There must also be evidence that crew have undergone training in:
safety training for personnel providing direct safety assistance to passengers, particularly elderly and disabled persons, in an emergency; and
crisis management and human behavior.
The following are checked during regular service inspections:
loading and stability information;
‘secured for sea’ procedures;
log book entries;
securing freight vehicles;
closure of watertight doors;
communications in an emergency;
common working language between crew members;
navigational and radio equipment;
supplementary emergency lighting;
means of escape;
engine room cleanliness;
making a voyage.
Rectification of deficiencies
The inspector draws up a report, with a copy going to the ship’s master. EU countries should ensure that any deficiencies are rectified. Companies have the right of appeal.
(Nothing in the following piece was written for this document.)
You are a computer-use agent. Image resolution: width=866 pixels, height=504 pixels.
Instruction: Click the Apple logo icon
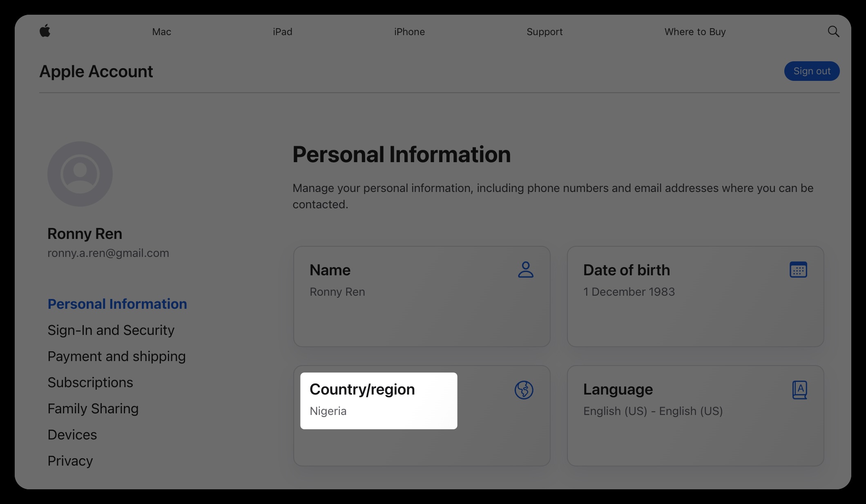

Where deficiencies are clearly hazardous to health or safety or pose an immediate danger to health or life, the craft is made subject to a prohibition from departure order until the deficiency has been rectified and all danger averted.
Where inspections confirm deficiencies leading to prohibition of departure, all costs relating to the inspections will be the responsibility of the operator.
FROM WHEN DOES THIS DIRECTIVE APPLY?
It entered into force on 20 December 2017. EU countries have until 21 December 2019 to transpose this legislation into national law and have to apply it thereafter.
Directive (EU) 2017/2110 of the European Parliament and of the Council of 15 November 2017 on a system of inspections for the safe operation of ro-ro passenger ships and high-speed passenger craft in regular service and amending Directive 2009/16/EC and repealing Council Directive 1999/35/EC (OJ L 315, 30.11.2017, pp. 61-77)
Directive 2009/16/EC of the European Parliament and of the Council of 23 April 2009 on port State control (OJ L 131, 28.5.2009, pp. 57-100)
Successive amendments to Directive 2009/16/EC have been incorporated into the original document. This consolidated version is of documentary value only.